What is asked - Copy out all of the data below, reproducing each line with every character unchanged.

Material supplied -
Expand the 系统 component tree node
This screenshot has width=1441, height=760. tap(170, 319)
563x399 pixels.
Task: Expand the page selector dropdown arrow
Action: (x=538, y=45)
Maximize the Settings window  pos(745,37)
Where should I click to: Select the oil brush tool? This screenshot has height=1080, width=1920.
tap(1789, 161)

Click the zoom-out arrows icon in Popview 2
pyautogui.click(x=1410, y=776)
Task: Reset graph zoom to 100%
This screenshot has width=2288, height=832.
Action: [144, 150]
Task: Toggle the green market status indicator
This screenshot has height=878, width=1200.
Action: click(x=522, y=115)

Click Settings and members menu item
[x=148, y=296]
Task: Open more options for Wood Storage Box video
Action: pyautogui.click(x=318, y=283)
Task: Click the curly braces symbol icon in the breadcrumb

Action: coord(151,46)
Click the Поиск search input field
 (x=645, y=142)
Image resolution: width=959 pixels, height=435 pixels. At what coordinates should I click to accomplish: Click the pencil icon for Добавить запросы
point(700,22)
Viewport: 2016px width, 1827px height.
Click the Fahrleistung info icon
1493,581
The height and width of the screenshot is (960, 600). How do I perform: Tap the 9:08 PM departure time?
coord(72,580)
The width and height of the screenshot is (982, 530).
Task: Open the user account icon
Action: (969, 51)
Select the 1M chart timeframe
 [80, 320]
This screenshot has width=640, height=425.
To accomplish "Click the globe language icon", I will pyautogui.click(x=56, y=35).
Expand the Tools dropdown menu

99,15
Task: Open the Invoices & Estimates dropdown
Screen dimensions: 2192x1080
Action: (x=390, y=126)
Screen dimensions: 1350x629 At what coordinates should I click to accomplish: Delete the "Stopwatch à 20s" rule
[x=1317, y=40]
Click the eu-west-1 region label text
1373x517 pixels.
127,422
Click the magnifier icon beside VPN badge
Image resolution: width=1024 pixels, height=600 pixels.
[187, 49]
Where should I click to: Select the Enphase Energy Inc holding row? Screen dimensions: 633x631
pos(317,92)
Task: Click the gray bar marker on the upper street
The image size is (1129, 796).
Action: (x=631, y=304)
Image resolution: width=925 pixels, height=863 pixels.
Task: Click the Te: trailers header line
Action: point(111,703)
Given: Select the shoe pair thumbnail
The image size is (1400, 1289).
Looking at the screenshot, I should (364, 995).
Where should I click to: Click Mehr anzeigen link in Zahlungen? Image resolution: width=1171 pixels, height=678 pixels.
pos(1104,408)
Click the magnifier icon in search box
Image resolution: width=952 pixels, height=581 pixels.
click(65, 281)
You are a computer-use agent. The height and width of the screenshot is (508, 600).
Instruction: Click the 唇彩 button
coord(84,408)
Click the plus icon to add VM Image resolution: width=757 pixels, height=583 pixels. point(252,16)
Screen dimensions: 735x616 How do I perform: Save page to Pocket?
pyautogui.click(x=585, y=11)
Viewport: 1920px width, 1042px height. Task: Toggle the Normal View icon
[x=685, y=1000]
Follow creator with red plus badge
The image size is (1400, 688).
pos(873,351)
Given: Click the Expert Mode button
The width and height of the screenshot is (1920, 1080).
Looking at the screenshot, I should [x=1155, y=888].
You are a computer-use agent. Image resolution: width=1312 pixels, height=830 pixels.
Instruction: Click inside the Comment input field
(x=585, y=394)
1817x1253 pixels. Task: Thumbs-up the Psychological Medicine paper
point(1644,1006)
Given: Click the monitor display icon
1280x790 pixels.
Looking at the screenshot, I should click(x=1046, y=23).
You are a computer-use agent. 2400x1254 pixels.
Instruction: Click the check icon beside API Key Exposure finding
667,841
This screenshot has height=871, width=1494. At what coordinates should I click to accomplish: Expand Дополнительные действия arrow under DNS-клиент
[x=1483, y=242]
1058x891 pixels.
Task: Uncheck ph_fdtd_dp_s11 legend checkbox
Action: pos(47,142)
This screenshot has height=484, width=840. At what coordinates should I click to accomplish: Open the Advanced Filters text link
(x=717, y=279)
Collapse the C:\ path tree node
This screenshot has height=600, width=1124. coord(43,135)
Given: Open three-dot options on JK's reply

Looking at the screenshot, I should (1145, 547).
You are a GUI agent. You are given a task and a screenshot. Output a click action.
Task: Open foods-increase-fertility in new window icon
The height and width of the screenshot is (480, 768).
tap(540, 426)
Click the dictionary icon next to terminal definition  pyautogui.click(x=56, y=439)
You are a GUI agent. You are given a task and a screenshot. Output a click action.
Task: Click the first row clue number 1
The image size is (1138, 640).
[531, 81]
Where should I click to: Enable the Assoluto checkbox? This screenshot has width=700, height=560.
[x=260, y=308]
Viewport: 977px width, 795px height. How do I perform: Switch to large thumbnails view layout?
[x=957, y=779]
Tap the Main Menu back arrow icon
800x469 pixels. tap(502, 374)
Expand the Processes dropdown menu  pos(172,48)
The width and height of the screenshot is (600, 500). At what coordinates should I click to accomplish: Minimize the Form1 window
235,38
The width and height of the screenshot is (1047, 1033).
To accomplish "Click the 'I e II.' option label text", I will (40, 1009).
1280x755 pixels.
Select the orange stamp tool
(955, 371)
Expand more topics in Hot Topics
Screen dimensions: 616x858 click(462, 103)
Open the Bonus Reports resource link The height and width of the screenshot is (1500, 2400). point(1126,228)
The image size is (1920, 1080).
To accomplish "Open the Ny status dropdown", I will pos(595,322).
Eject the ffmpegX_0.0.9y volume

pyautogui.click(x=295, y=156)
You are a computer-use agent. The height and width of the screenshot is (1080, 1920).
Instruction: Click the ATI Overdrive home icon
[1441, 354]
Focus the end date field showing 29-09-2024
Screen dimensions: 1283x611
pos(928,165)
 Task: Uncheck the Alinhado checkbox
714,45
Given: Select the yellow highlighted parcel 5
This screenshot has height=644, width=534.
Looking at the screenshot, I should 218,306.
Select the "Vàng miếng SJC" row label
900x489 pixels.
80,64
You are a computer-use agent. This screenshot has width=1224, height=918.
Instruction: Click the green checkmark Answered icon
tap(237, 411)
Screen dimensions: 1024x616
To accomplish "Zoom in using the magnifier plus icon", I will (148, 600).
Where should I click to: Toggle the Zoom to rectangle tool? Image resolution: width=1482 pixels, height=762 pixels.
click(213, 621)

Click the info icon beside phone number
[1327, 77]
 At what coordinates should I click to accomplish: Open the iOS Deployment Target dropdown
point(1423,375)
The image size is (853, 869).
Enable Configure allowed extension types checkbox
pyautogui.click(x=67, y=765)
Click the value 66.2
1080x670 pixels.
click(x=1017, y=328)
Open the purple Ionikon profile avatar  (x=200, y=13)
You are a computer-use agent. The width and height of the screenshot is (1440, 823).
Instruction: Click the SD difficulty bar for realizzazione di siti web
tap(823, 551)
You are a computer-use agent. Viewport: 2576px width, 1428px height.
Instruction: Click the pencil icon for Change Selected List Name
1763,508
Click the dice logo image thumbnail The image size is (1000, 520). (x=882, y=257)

Response to this exercise -
Expand the 系统 component tree node
This screenshot has width=1441, height=760. tap(170, 319)
563x399 pixels.
Task: Expand the page selector dropdown arrow
Action: (x=538, y=45)
Maximize the Settings window  pos(745,37)
Where should I click to: Select the oil brush tool? This screenshot has height=1080, width=1920.
tap(1789, 161)

Click the zoom-out arrows icon in Popview 2
pyautogui.click(x=1410, y=776)
Task: Reset graph zoom to 100%
This screenshot has width=2288, height=832.
Action: [144, 150]
Task: Toggle the green market status indicator
This screenshot has height=878, width=1200.
Action: click(x=522, y=115)

Click Settings and members menu item
[x=148, y=296]
Task: Open more options for Wood Storage Box video
Action: pyautogui.click(x=318, y=283)
Task: Click the curly braces symbol icon in the breadcrumb

Action: coord(151,46)
Click the Поиск search input field
 (x=645, y=142)
Image resolution: width=959 pixels, height=435 pixels. At what coordinates should I click to accomplish: Click the pencil icon for Добавить запросы
point(700,22)
Viewport: 2016px width, 1827px height.
Click the Fahrleistung info icon
1493,581
The height and width of the screenshot is (960, 600). How do I perform: Tap the 9:08 PM departure time?
coord(72,580)
The width and height of the screenshot is (982, 530).
Task: Open the user account icon
Action: (969, 51)
Select the 1M chart timeframe
 [80, 320]
This screenshot has width=640, height=425.
To accomplish "Click the globe language icon", I will pyautogui.click(x=56, y=35).
Expand the Tools dropdown menu

99,15
Task: Open the Invoices & Estimates dropdown
Screen dimensions: 2192x1080
Action: (x=390, y=126)
Screen dimensions: 1350x629 At what coordinates should I click to accomplish: Delete the "Stopwatch à 20s" rule
[x=1317, y=40]
Click the eu-west-1 region label text
1373x517 pixels.
127,422
Click the magnifier icon beside VPN badge
Image resolution: width=1024 pixels, height=600 pixels.
[187, 49]
Where should I click to: Select the Enphase Energy Inc holding row? Screen dimensions: 633x631
pos(317,92)
Task: Click the gray bar marker on the upper street
The image size is (1129, 796).
Action: (x=631, y=304)
Image resolution: width=925 pixels, height=863 pixels.
Task: Click the Te: trailers header line
Action: point(111,703)
Given: Select the shoe pair thumbnail
The image size is (1400, 1289).
Looking at the screenshot, I should (364, 995).
Where should I click to: Click Mehr anzeigen link in Zahlungen? Image resolution: width=1171 pixels, height=678 pixels.
pos(1104,408)
Click the magnifier icon in search box
Image resolution: width=952 pixels, height=581 pixels.
click(65, 281)
You are a computer-use agent. The height and width of the screenshot is (508, 600).
Instruction: Click the 唇彩 button
coord(84,408)
Click the plus icon to add VM Image resolution: width=757 pixels, height=583 pixels. point(252,16)
Screen dimensions: 735x616 How do I perform: Save page to Pocket?
pyautogui.click(x=585, y=11)
Viewport: 1920px width, 1042px height. Task: Toggle the Normal View icon
[x=685, y=1000]
Follow creator with red plus badge
The image size is (1400, 688).
pos(873,351)
Given: Click the Expert Mode button
The width and height of the screenshot is (1920, 1080).
Looking at the screenshot, I should [x=1155, y=888].
You are a computer-use agent. Image resolution: width=1312 pixels, height=830 pixels.
Instruction: Click inside the Comment input field
(x=585, y=394)
1817x1253 pixels. Task: Thumbs-up the Psychological Medicine paper
point(1644,1006)
Given: Click the monitor display icon
1280x790 pixels.
Looking at the screenshot, I should click(x=1046, y=23).
You are a computer-use agent. 2400x1254 pixels.
Instruction: Click the check icon beside API Key Exposure finding
667,841
This screenshot has height=871, width=1494. At what coordinates should I click to accomplish: Expand Дополнительные действия arrow under DNS-клиент
[x=1483, y=242]
1058x891 pixels.
Task: Uncheck ph_fdtd_dp_s11 legend checkbox
Action: pos(47,142)
This screenshot has height=484, width=840. At what coordinates should I click to accomplish: Open the Advanced Filters text link
(x=717, y=279)
Collapse the C:\ path tree node
This screenshot has height=600, width=1124. coord(43,135)
Given: Open three-dot options on JK's reply

Looking at the screenshot, I should (1145, 547).
You are a GUI agent. You are given a task and a screenshot. Output a click action.
Task: Open foods-increase-fertility in new window icon
The height and width of the screenshot is (480, 768).
tap(540, 426)
Click the dictionary icon next to terminal definition  pyautogui.click(x=56, y=439)
You are a GUI agent. You are given a task and a screenshot. Output a click action.
Task: Click the first row clue number 1
The image size is (1138, 640).
[531, 81]
Where should I click to: Enable the Assoluto checkbox? This screenshot has width=700, height=560.
[x=260, y=308]
Viewport: 977px width, 795px height. How do I perform: Switch to large thumbnails view layout?
[x=957, y=779]
Tap the Main Menu back arrow icon
800x469 pixels. tap(502, 374)
Expand the Processes dropdown menu  pos(172,48)
The width and height of the screenshot is (600, 500). At what coordinates should I click to accomplish: Minimize the Form1 window
235,38
The width and height of the screenshot is (1047, 1033).
To accomplish "Click the 'I e II.' option label text", I will (40, 1009).
1280x755 pixels.
Select the orange stamp tool
(955, 371)
Expand more topics in Hot Topics
Screen dimensions: 616x858 click(462, 103)
Open the Bonus Reports resource link The height and width of the screenshot is (1500, 2400). point(1126,228)
The image size is (1920, 1080).
To accomplish "Open the Ny status dropdown", I will pos(595,322).
Eject the ffmpegX_0.0.9y volume

pyautogui.click(x=295, y=156)
You are a computer-use agent. The height and width of the screenshot is (1080, 1920).
Instruction: Click the ATI Overdrive home icon
[1441, 354]
Focus the end date field showing 29-09-2024
Screen dimensions: 1283x611
pos(928,165)
 Task: Uncheck the Alinhado checkbox
714,45
Given: Select the yellow highlighted parcel 5
This screenshot has height=644, width=534.
Looking at the screenshot, I should 218,306.
Select the "Vàng miếng SJC" row label
900x489 pixels.
80,64
You are a computer-use agent. This screenshot has width=1224, height=918.
Instruction: Click the green checkmark Answered icon
tap(237, 411)
Screen dimensions: 1024x616
To accomplish "Zoom in using the magnifier plus icon", I will (148, 600).
Where should I click to: Toggle the Zoom to rectangle tool? Image resolution: width=1482 pixels, height=762 pixels.
click(213, 621)

Click the info icon beside phone number
[1327, 77]
 At what coordinates should I click to accomplish: Open the iOS Deployment Target dropdown
point(1423,375)
The image size is (853, 869).
Enable Configure allowed extension types checkbox
pyautogui.click(x=67, y=765)
Click the value 66.2
1080x670 pixels.
click(x=1017, y=328)
Open the purple Ionikon profile avatar  (x=200, y=13)
You are a computer-use agent. The width and height of the screenshot is (1440, 823).
Instruction: Click the SD difficulty bar for realizzazione di siti web
tap(823, 551)
You are a computer-use agent. Viewport: 2576px width, 1428px height.
Instruction: Click the pencil icon for Change Selected List Name
1763,508
Click the dice logo image thumbnail The image size is (1000, 520). (x=882, y=257)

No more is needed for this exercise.